The three-hour trip to Naples didn’t take long at all and perhaps the most tedious part was winding our way up impossibly narrow streets to the hilltop resort-esque town. Fabio, our driver, seemed to take it with ease, even with the kamikaze oncoming traffic. So narrow were the streets in Sorrento proper we had to walk 10 minutes to our hotel while our luggage was transferred - still this was luxury to some of our own transfers earlier in the trip. We found the hotel to be a pleasant surprise too, all new fittings and very clean. We dumped our bags in the room and our TV remote (which you are given at reception with the key) and went for lunch as a group. The café-restaurant was perched on a cliff at least 100m above the water, like most of the town is. We were guiltily glad it tailored to tourists too, so I could order a steak and dodge some of the carbs. Alysia ordered a hamburger. We got to know a couple of Canadians from the night before. A clear, haze free sky, would have made it a near a perfect lunch.

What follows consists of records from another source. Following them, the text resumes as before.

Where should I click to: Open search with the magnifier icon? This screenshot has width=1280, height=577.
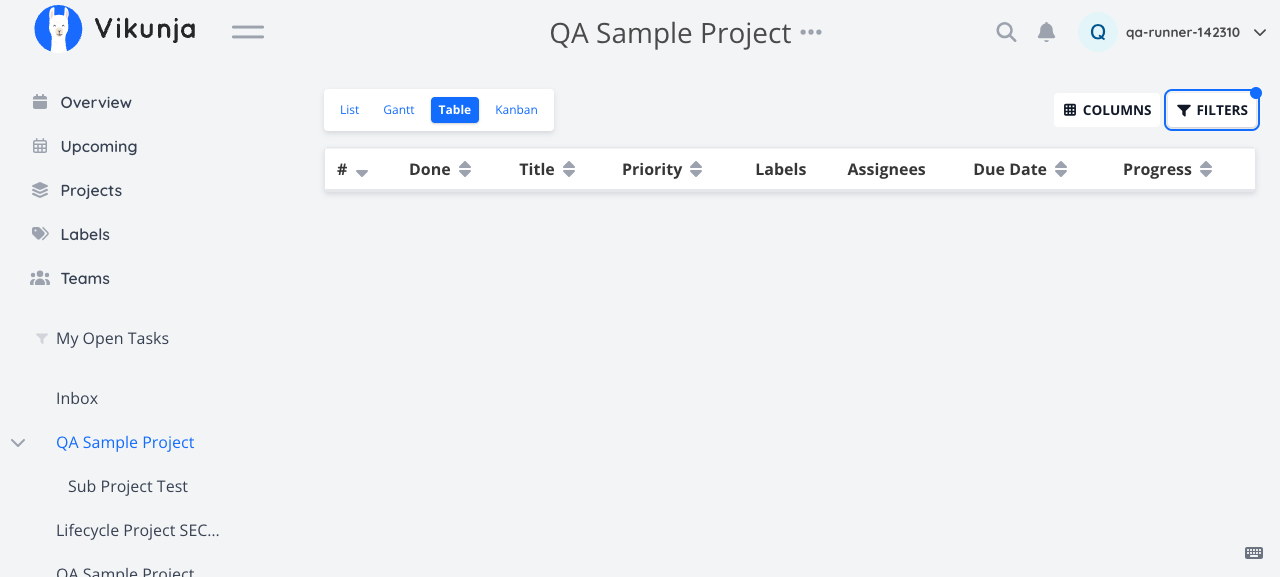click(x=1006, y=32)
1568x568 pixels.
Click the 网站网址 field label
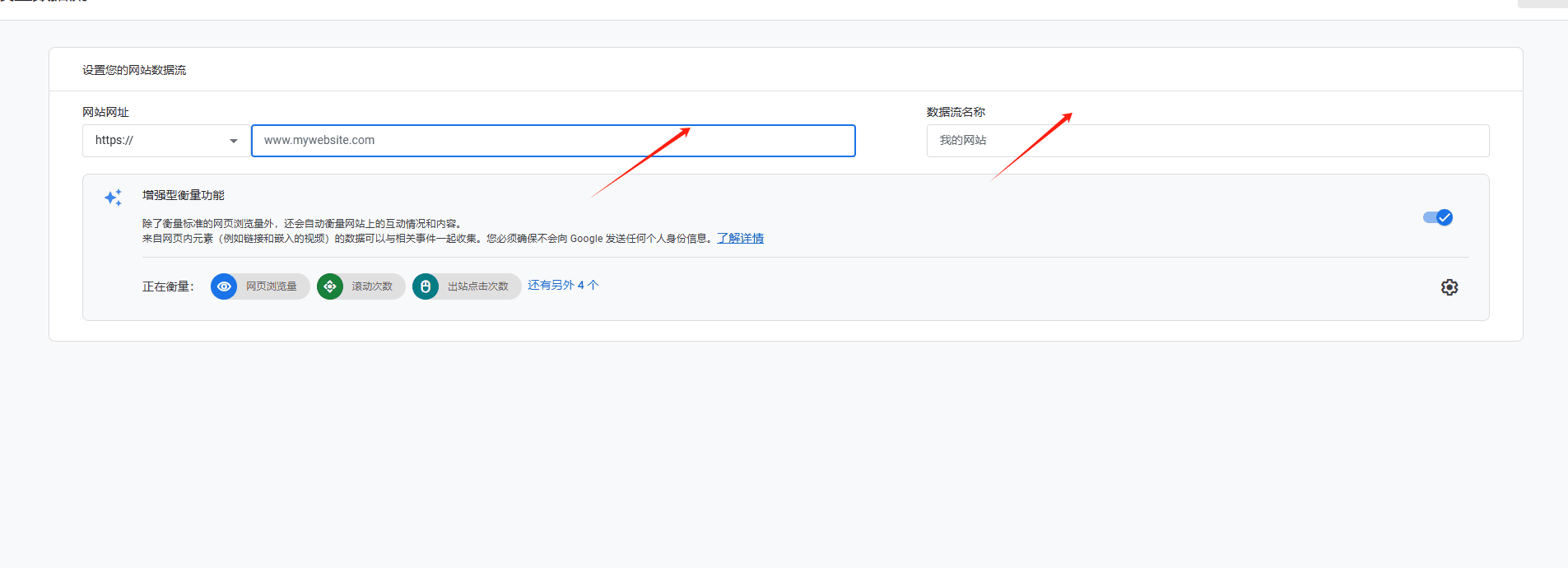(105, 112)
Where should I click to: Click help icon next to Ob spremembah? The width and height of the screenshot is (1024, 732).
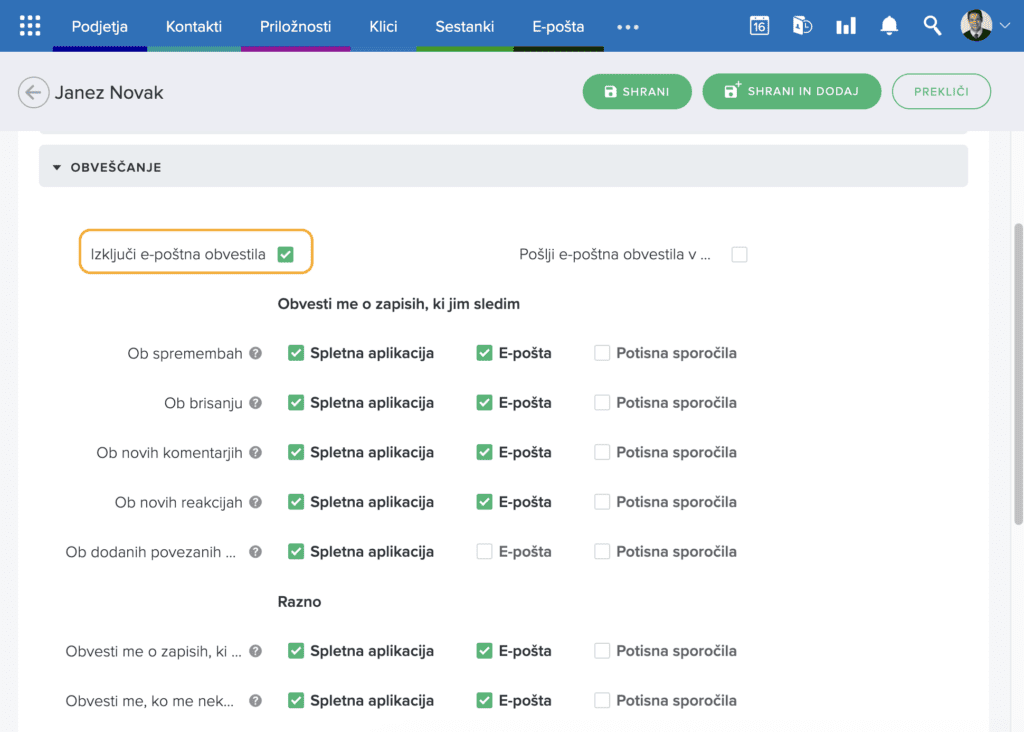click(256, 353)
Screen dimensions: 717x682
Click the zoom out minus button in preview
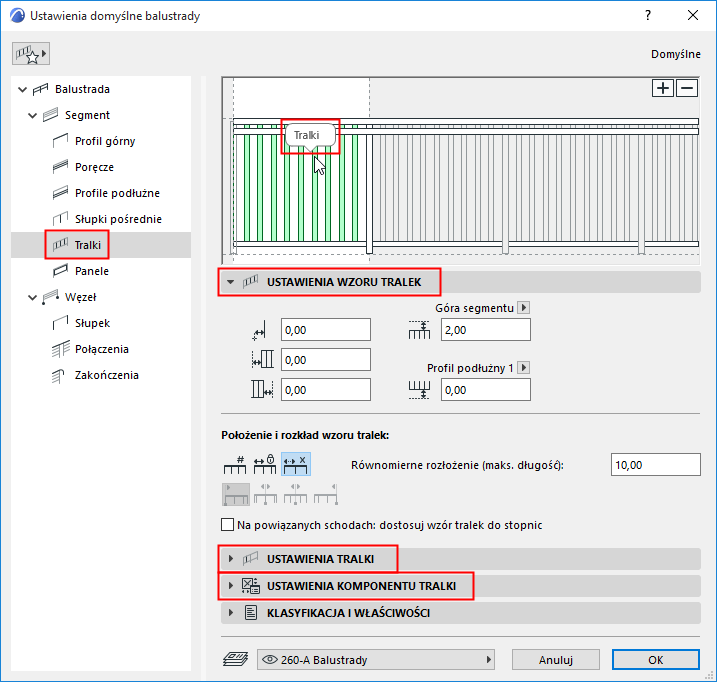click(687, 88)
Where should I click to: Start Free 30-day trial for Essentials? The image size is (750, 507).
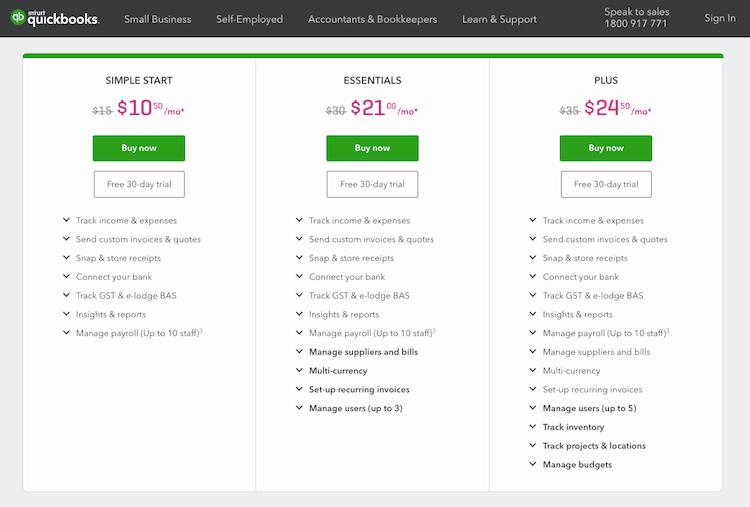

“Shot, shot-shot-shot, shot shot,” Katia sang from some US song on the pop charts. It was time to go and sample the real limoncello. In the back of the shop a couple of old Italian guys were peeling lemons, putting the rind into a vat of pure alcohol, where it stews for a few days. I thought they would just ferment the skins but then I’m probably naive. At 30 per cent it’s certainly strong enough but maybe one needs to develop an appreciation for it, because I wasn’t fussed. The crème version was certainly more appealing.
That afternoon many people went to the “beach” but I was happy to leave Alysia to relax by the pool while I went to do some laundry. Mundane? Yes, but holidays, or adventures, can’t always be exciting. The empty coin laundry was an unexpected place of solace, a place to relax and digest the past few days.
Many of the group had opted into a pizza night but we decided to do our own thing. We walked out of the hotel lobby turned left and took a seat in the courtyard of a restaurant. The clam spaghetti I had as a first was quite good and the chicken cacciatore was even better - it was a real home cooked-style meal which was just what I needed. I theorised with Alysia it was perhaps the sort of meal an Italian might come home to at the end of the day, a hearty casserole, perhaps a little tongue in cheek. Her green gnocci pesto with salmon was equally welcomed.
Afterward we scoped out a nearby pharmacy for some sunscreen but at near 20 euros we walked on only to find the supermarket closed. So it was back to the room for some rest and a little blogging. Tomorrow we were going to Capri, the town of the VIP.